The bloody Client can’t write!
November 9, 2008
Here’s a tricky newsroom dilemma…
You’ve received a piece of editorial from a client who is contributing copy for your current magazine. They submit the requested 600 words from your detailed Brief, via email, on deadline day – and it is shite.
Argh! What to do?
If you’re the kind of journalist and editor that likes to sub copy super-fast, work through your multi-tasking editorial tasks and stay on top of forward-planning your next edition well before production week on your current mag (this is how I like to work) then receiving crap client contributed copy can put a real spanner in the editorial works – even for the most talented editor.
And – unfortunately – this wasn’t the first time I had come across off-the-mark copy from this contributor.
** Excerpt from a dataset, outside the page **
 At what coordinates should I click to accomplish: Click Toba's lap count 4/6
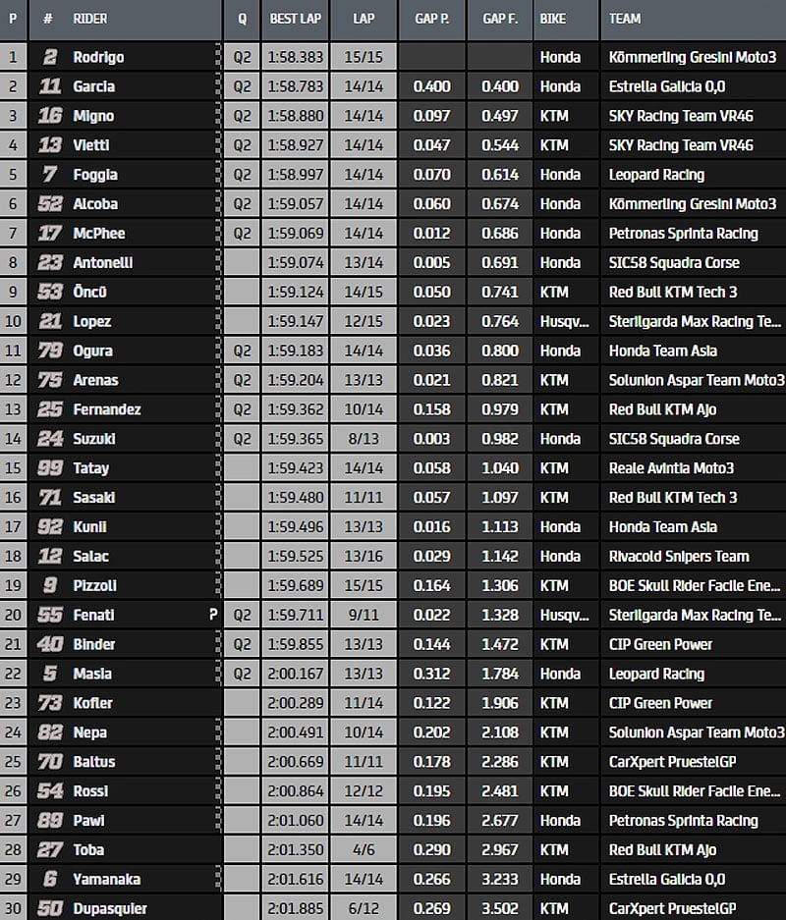[x=364, y=850]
They had supplied copy three months prior, missing the deadline by 24 hours, and then delivering a full 25 percent under the required word count. Tricky.
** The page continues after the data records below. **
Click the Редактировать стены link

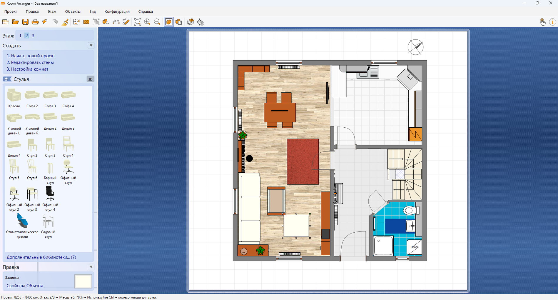point(30,62)
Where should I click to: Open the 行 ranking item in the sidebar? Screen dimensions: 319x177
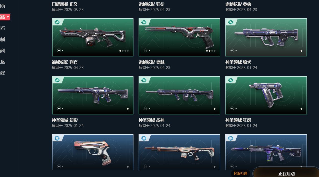click(x=3, y=28)
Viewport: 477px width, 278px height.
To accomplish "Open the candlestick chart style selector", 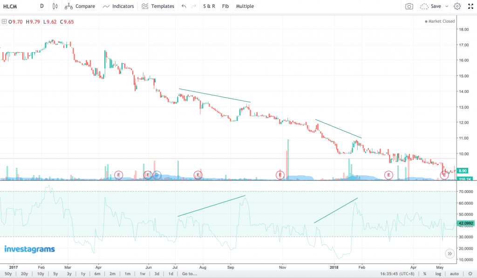I will (x=55, y=6).
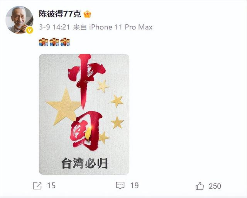Screen dimensions: 247x198
Task: Open the user's profile avatar photo
Action: click(x=19, y=20)
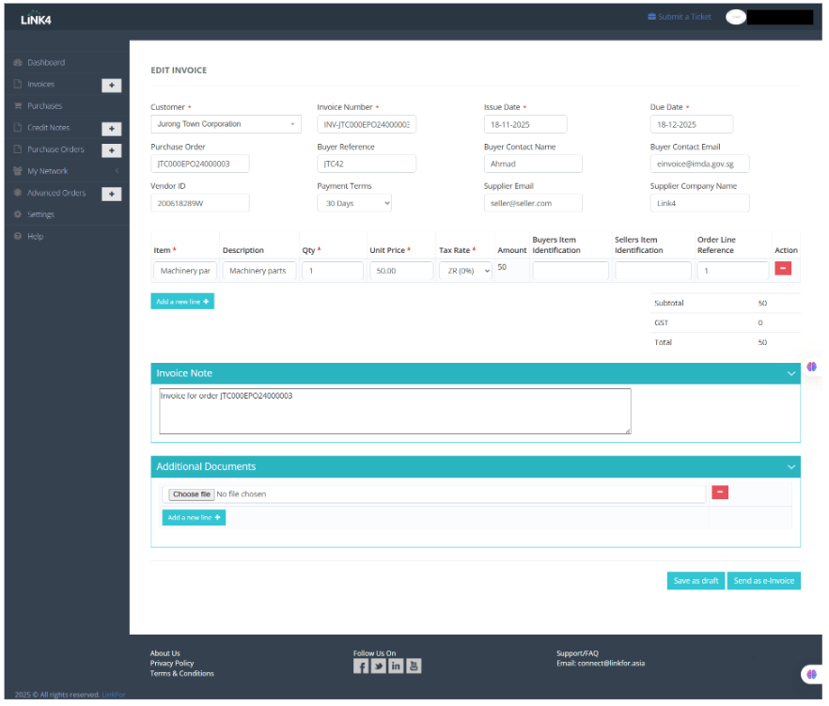This screenshot has height=706, width=829.
Task: Click the plus icon next to Credit Notes
Action: pos(111,128)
At that time, I had dropped the piece and produced alternative copy myself. Not on this occasion.
I contacted the client and informed them I would be utilising images from their website to fill the editorial space and presenting their editorial as a series of bullet points instead. They were not happy, but then again, neither was I!
Bottom line? The editorial page looked awesome. They loved it in the magazine. My mag director planned it in as a regular contributed copy page item from that month on, making each issue an additional £2K. Result!
What would you do with sub-standard client copy in these circumstances?